4 minute read

Dan Kirby

Next Article
Endowment Campaign

Endowment Campaign

PUBLIC SERVICE UPLIFTING ART AND COMMUNITY

Advertisement

1946 • CATEGORY

BUSINESS • HOMETOWN

SIOUX FALLS, SD • NOMINATED BY

JENNIFER KIRBY Dan was born in Sioux Falls, among the first of the baby boomers and the oldest of five boys raised by Joe and Dona Kirby. He was among the 945 members of the last class to graduate from Washington High School before the opening of the "new" Lincoln High.

Dan developed an early interest in politics and served as chair of the SD Teenage Republicans. His support of free enterprise and individual liberty led him to become active early in the Greater Sioux Falls Chamber of Commerce where, as Chairman, he kicked off the 1983 effort to market the city under the theme of "Sioux Falls-A Good Thing Going". Dan subsequently served as chair of the SD Chamber of Commerce and Industry and spent six years on the board of the US Chamber of Commerce.

Dan graduated in political science from Stanford and got his law degree at UC Berkeley. While in college, he met Arlene Wagner on a blind date. Fortuitously, this California native had spent many years visiting her dad’s family in Wagner, South Dakota. They were married in Sacramento after he finished law school and she spent three years as an international flight attendant. Their son Douglas lives in Longmont, CO with his wife Salihah and daughters Amadine and Sagan. Daughter Sharon lives in Fairfax, CA with her husband Shem and sons Thomas and Gabriel.

After practicing corporate law in San Diego for three years, Dan spent his career as Executive VP and General Counsel of Western Surety Company, a fourthgeneration family business founded by his great grandfather, Joe Kirby (SDHOF class of 1993). Dan traveled widely in the US promoting the surety industry. As the senior member of his generation, he was in charge

of the project whereby four owners/ executives bought out 124 other shareholders, most of whom were uninvolved in the business. Over an occasionally contentious period of two years, he was able to build a unanimous consensus that the transaction was a win-win for all parties.

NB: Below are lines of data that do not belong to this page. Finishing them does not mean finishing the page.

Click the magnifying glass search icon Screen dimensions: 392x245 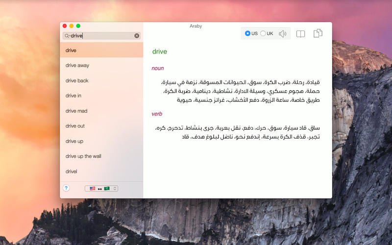[x=67, y=36]
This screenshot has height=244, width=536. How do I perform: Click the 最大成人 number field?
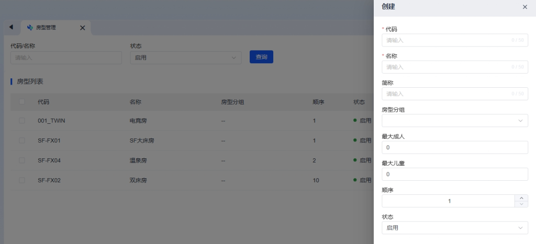(x=454, y=148)
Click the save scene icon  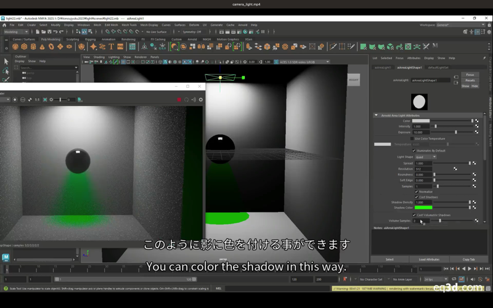pos(48,31)
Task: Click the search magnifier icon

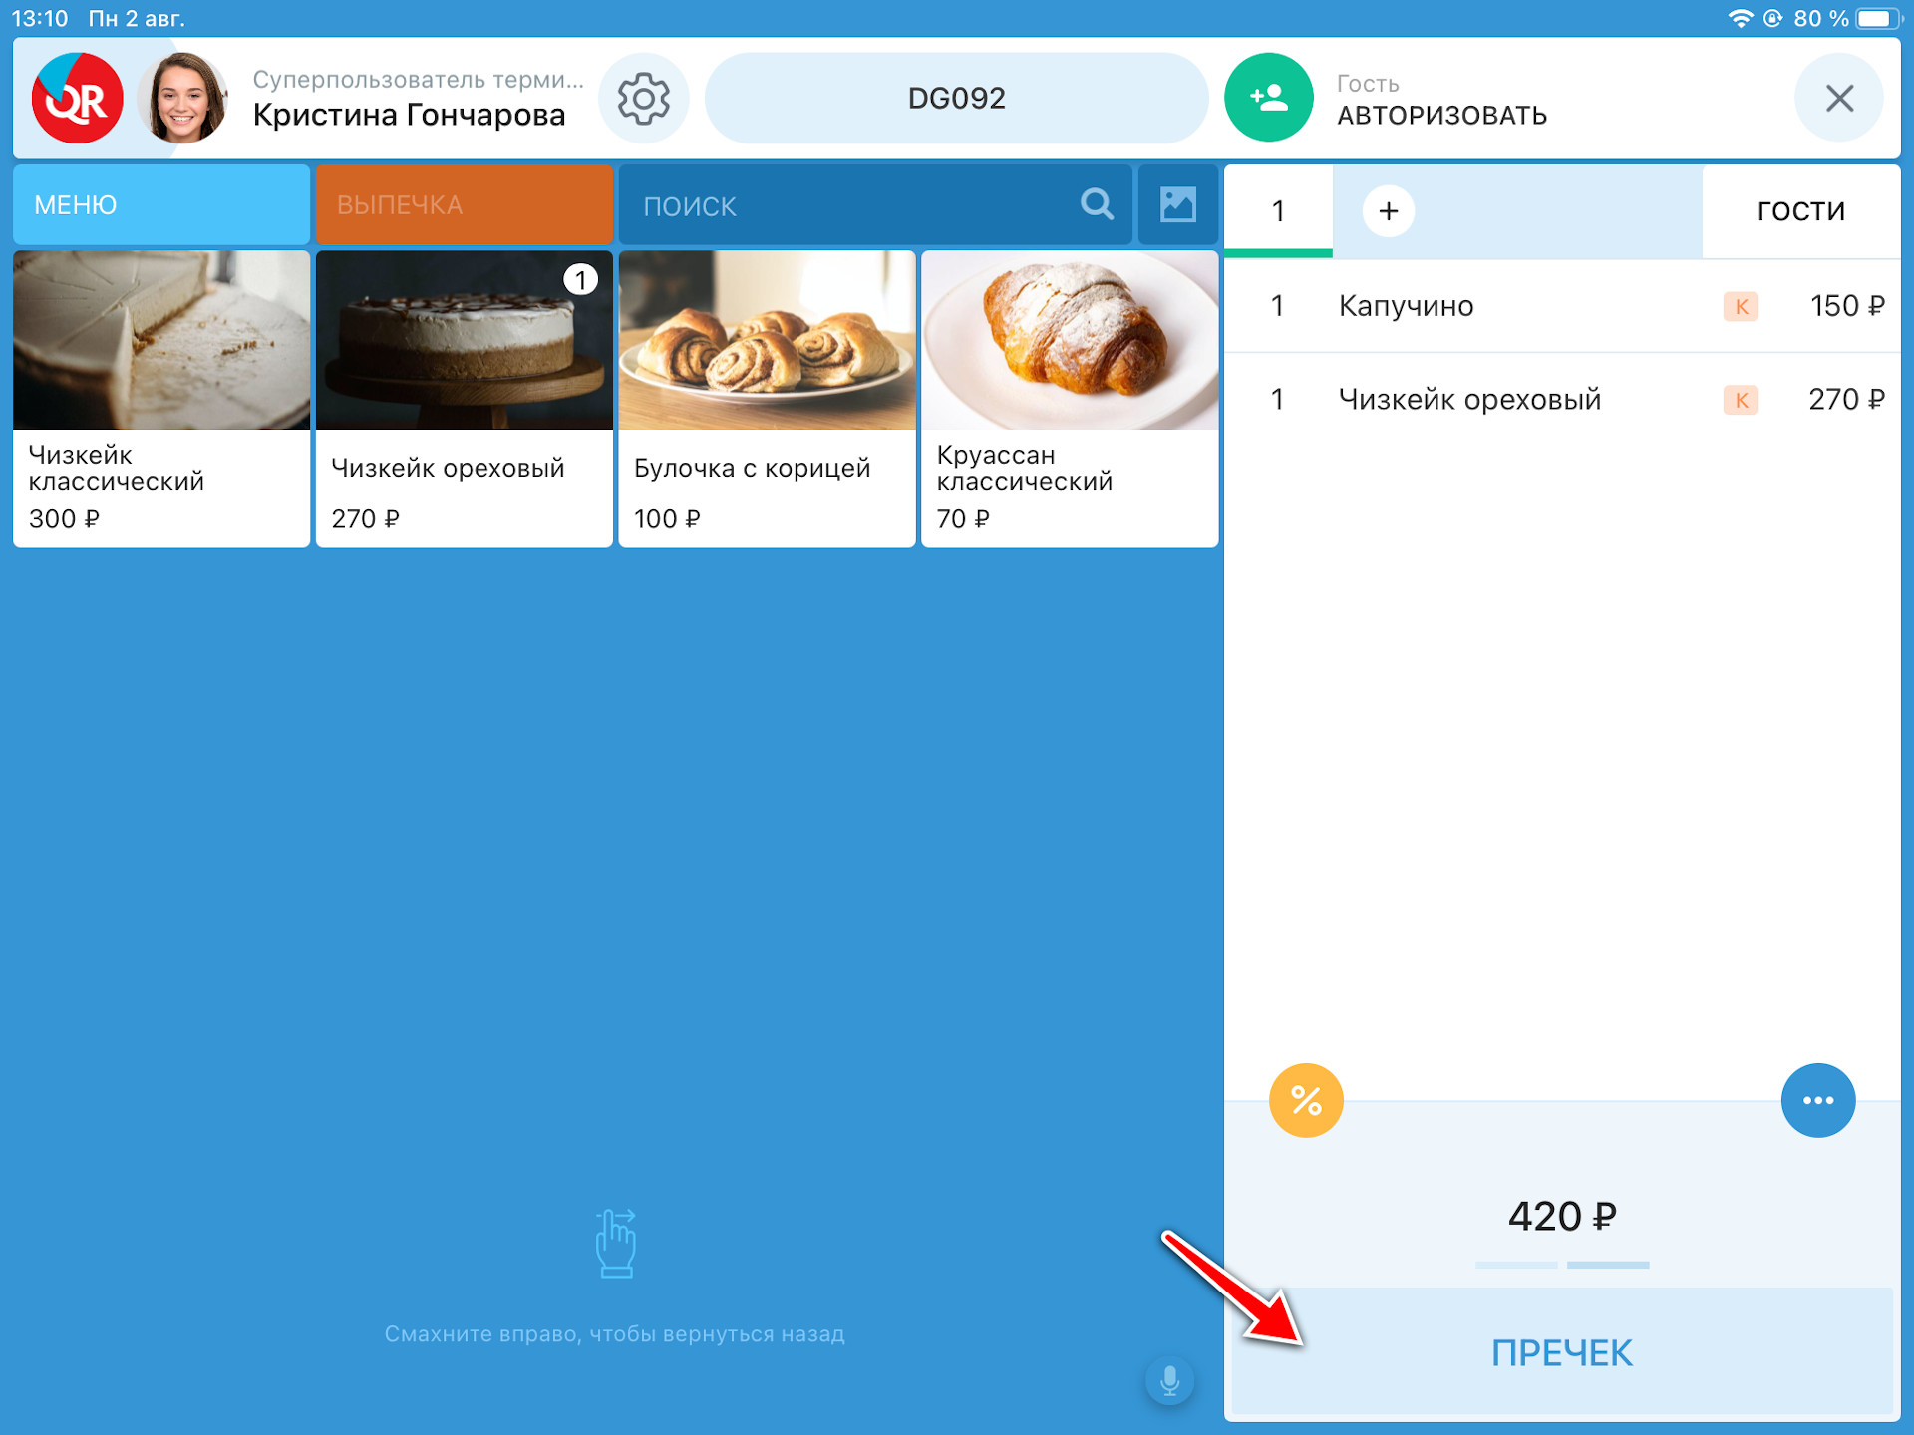Action: [x=1097, y=205]
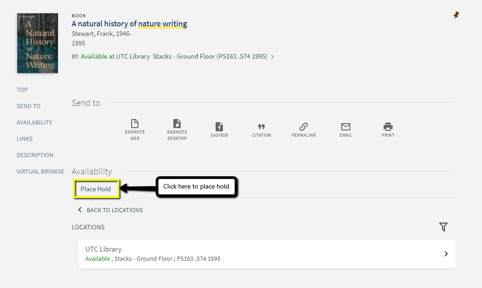Open the locations filter funnel icon
The height and width of the screenshot is (288, 482).
443,227
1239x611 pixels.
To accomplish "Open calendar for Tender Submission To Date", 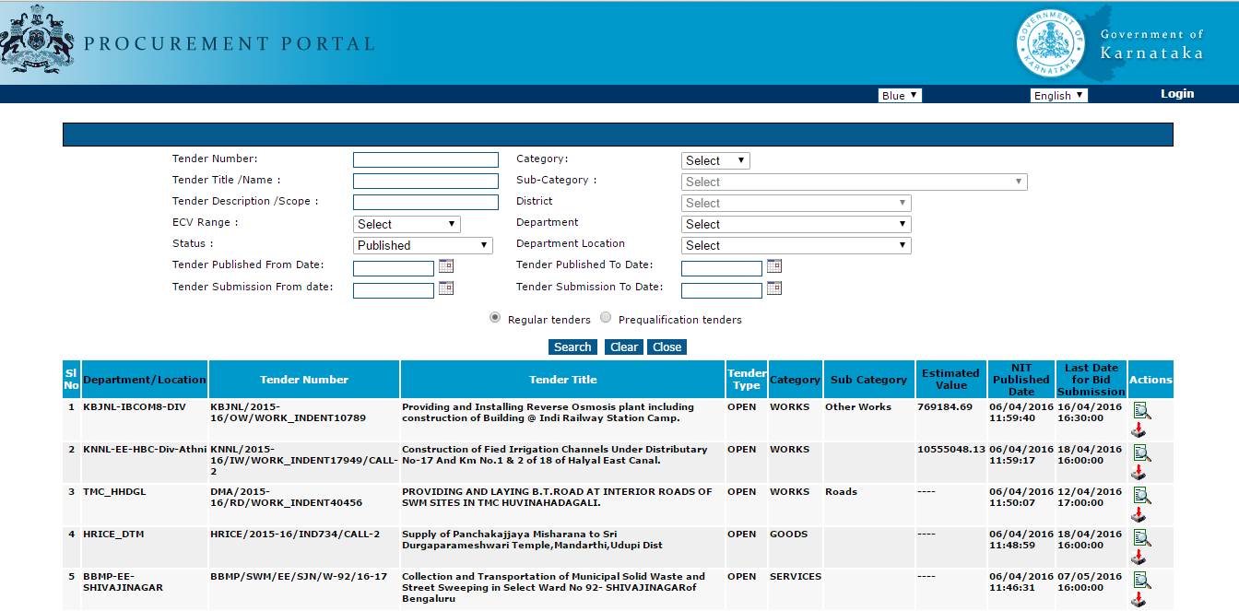I will [773, 288].
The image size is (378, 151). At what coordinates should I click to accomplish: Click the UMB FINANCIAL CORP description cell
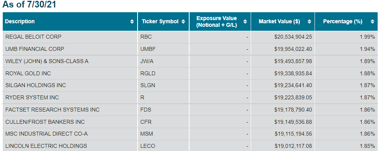coord(70,49)
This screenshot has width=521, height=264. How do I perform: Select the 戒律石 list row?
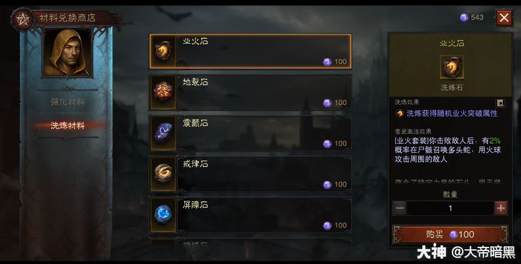(x=251, y=173)
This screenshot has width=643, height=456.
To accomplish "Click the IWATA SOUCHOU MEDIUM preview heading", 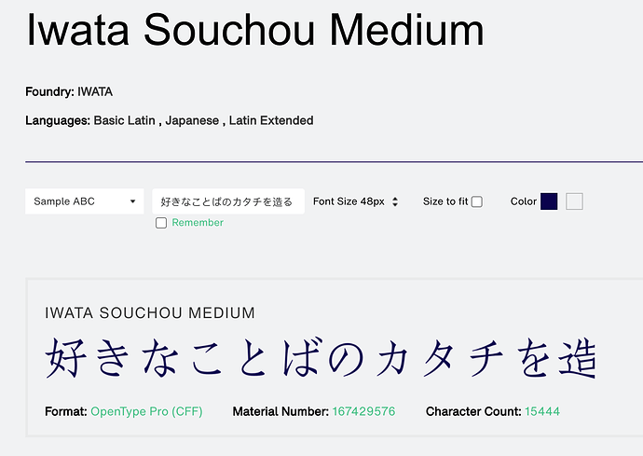I will (150, 312).
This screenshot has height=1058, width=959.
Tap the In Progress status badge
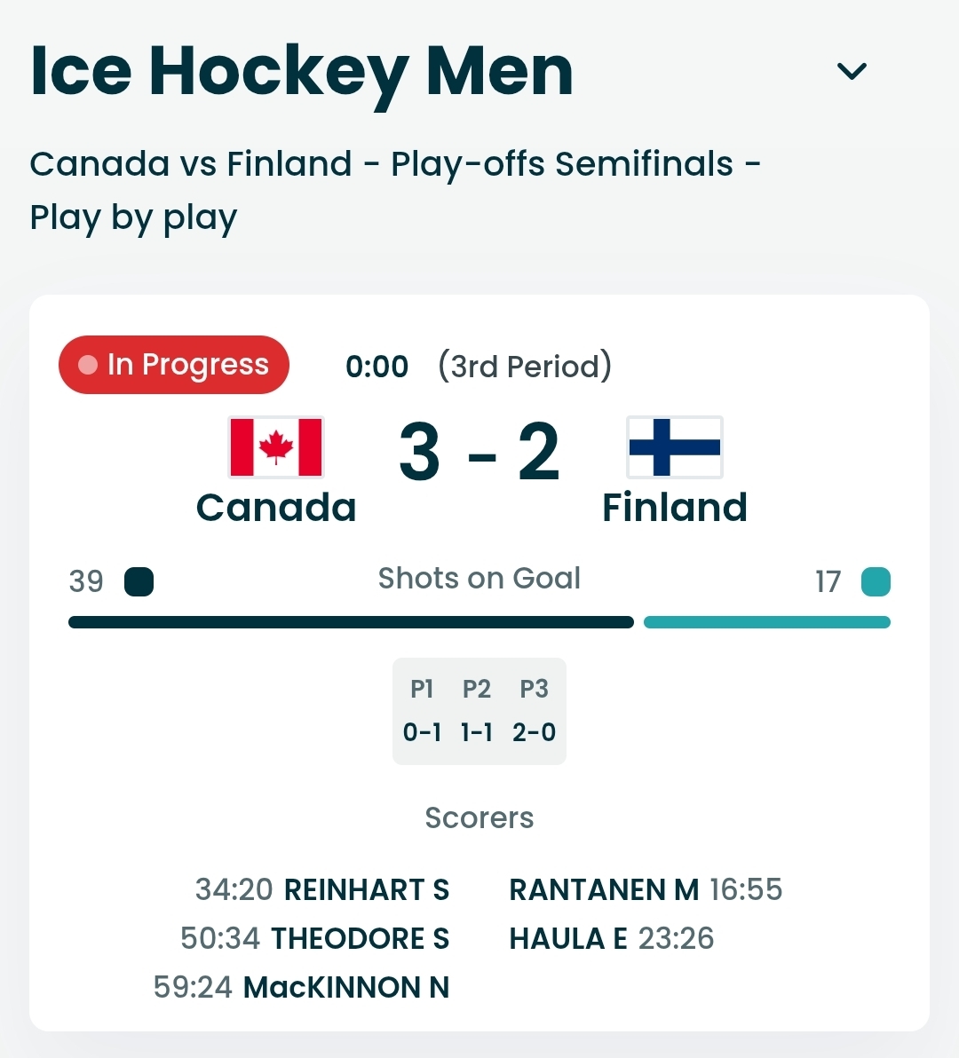174,365
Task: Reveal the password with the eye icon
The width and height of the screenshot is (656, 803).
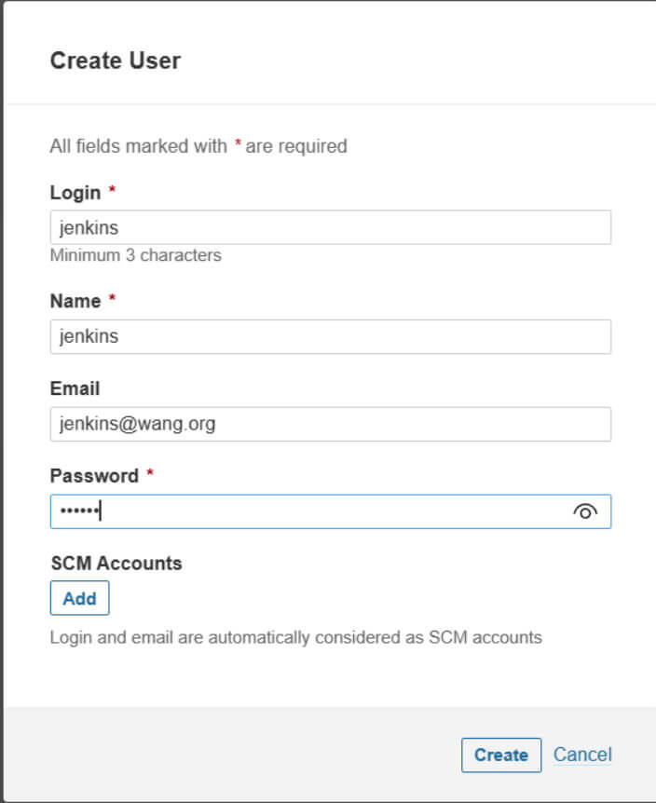Action: click(x=585, y=511)
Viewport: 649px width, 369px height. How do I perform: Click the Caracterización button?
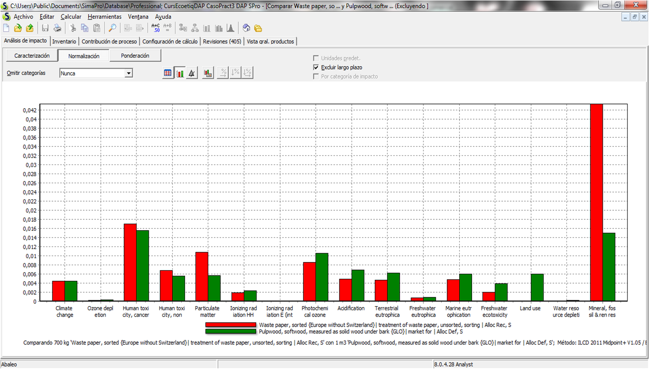coord(32,56)
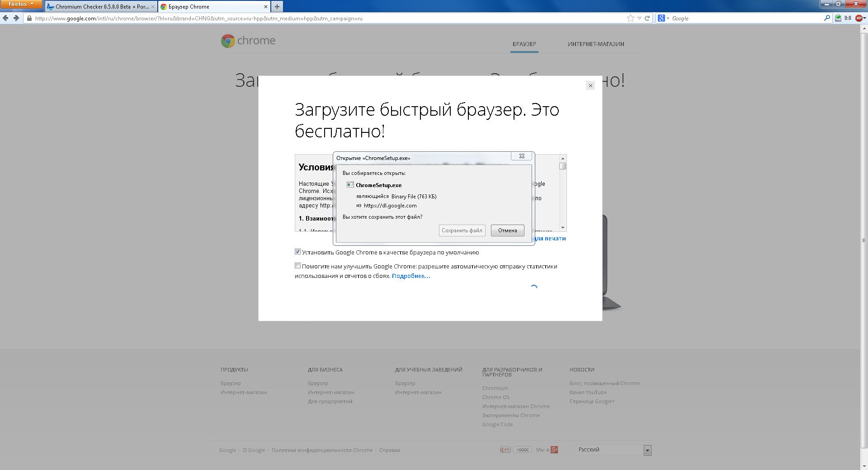Click the search magnifier icon
The width and height of the screenshot is (868, 470).
827,18
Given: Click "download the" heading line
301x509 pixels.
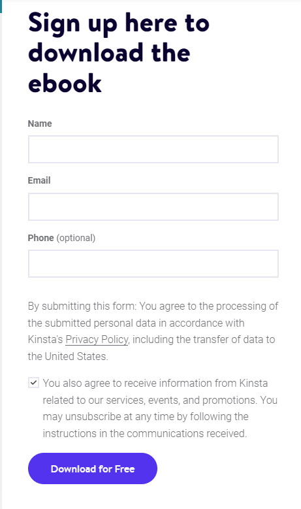Looking at the screenshot, I should tap(109, 53).
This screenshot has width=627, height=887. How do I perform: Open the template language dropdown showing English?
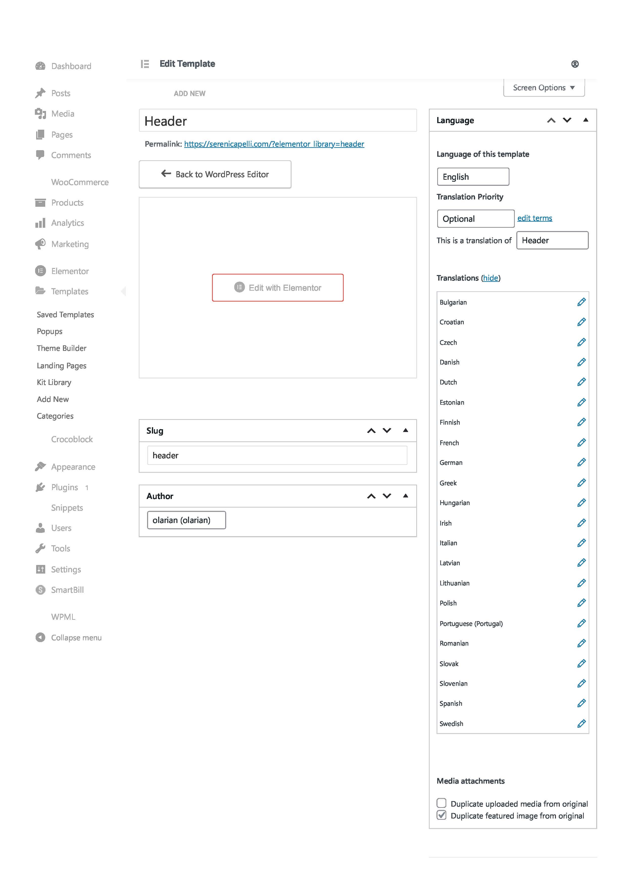coord(473,177)
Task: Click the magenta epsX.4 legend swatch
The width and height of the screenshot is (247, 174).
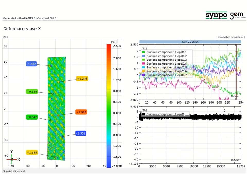Action: (143, 64)
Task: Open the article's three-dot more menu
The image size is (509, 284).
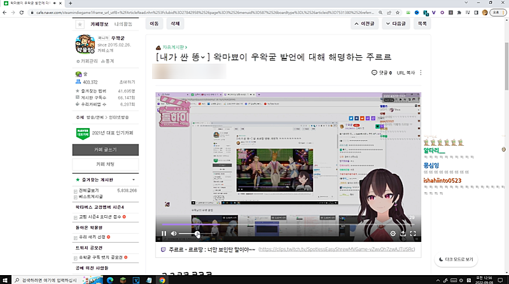Action: tap(421, 73)
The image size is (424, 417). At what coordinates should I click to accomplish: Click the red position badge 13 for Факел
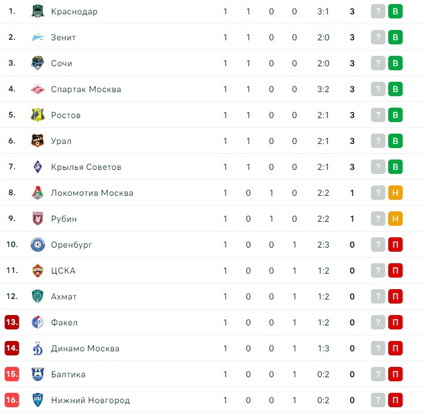tap(12, 323)
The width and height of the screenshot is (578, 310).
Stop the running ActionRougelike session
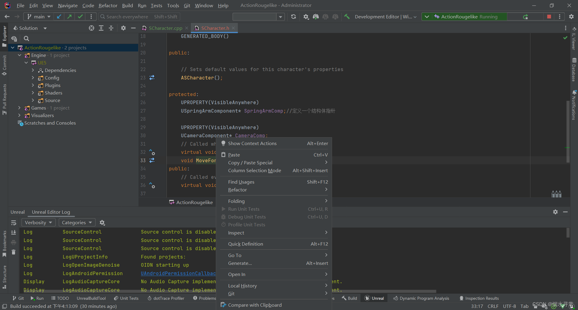pos(549,17)
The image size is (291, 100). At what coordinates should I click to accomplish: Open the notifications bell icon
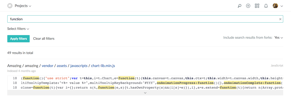point(266,6)
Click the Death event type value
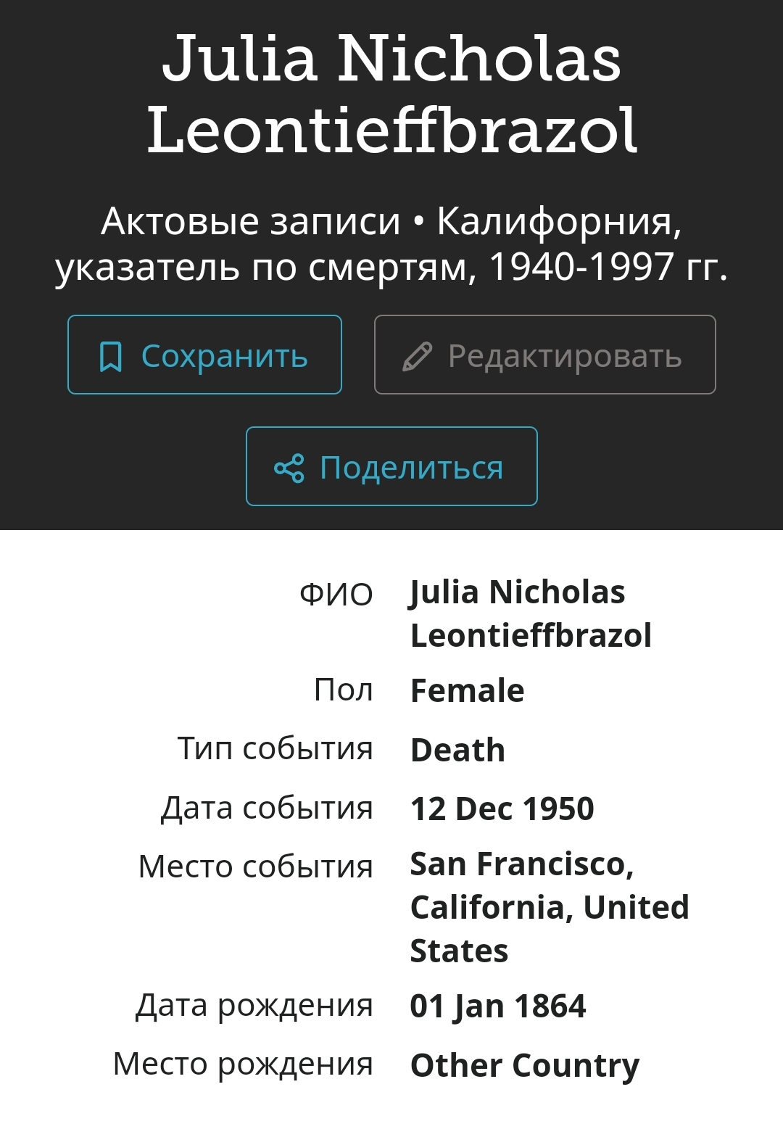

In the public sphere, Dan's most significant project began innocently enough as he was walking out of Downtown Rotary in August of 1989. He was met at the door by the Mayor and Superintendent of Schools, who asked him to chair a "short study " of whether the abandoned Washington High School building could serve as a new performing arts center. Fifteen months of 7:30 a.m. meetings and a quarter-million dollars later, Dan's committee reported that the old building could indeed be repurposed by peeling back the roof over its center portion and dropping in a state of the art performance center.

Concurrently, the local arts community proposed that the existing Civic Fine Arts Center relocate to one side of the building and that a new science/discovery museum be built on the other side.

This is where Dan's history of community involvement positioned him uniquely to negotiate between the competing interests of the business community and the arts organizations. By virtue of already having earned the trust of each group, Dan was able to keep the project in motion right through the grand opening featuring the New York Philharmonic one weekend and Yo-Yo Ma the next, almost exactly ten years after having been cornered by the Mayor and Superintendent. Along the way, Dan chaired the election campaign that (barely) approved the project in a huge turnout, and the capital campaign that raised $13.5 million in non-property tax funds, to which he and Arlene made the largest lead gift. Finally, Dan served on several implementation committees that helped get the project built, and served one term on its management board before retiring to take a breath.

Dan was recruited to the board of Sioux Valley Hospital in the early 1990s and served as chair when it evolved in 1996 to an integrated health care delivery system. In that role, he hired Kelby Krabbenhoft (SDHOF class of 2017) who served as a visionary, transformational CEO of Sanford Health which is now the largest rural health care system in America.

Arlene and Dan are now blessed to be able to spend several months a year in the California desert. Dan played competitive golf as a youngster but now enjoys golf socially. He has shot his age twice but reports that after a certain point, getting older does not necessarily make that easier.

Throughout his professional and community efforts, Dan's philosophy has always been to leave the place better than he found it.

"When Joe and Ella Kirby arrived in Dakota Territory in the 1880s, the quality of life was nothing like what we have today. They and my other ancestors spent much of their lives improving things here on the prairie. I hope my great-grandchildren can say the same of me."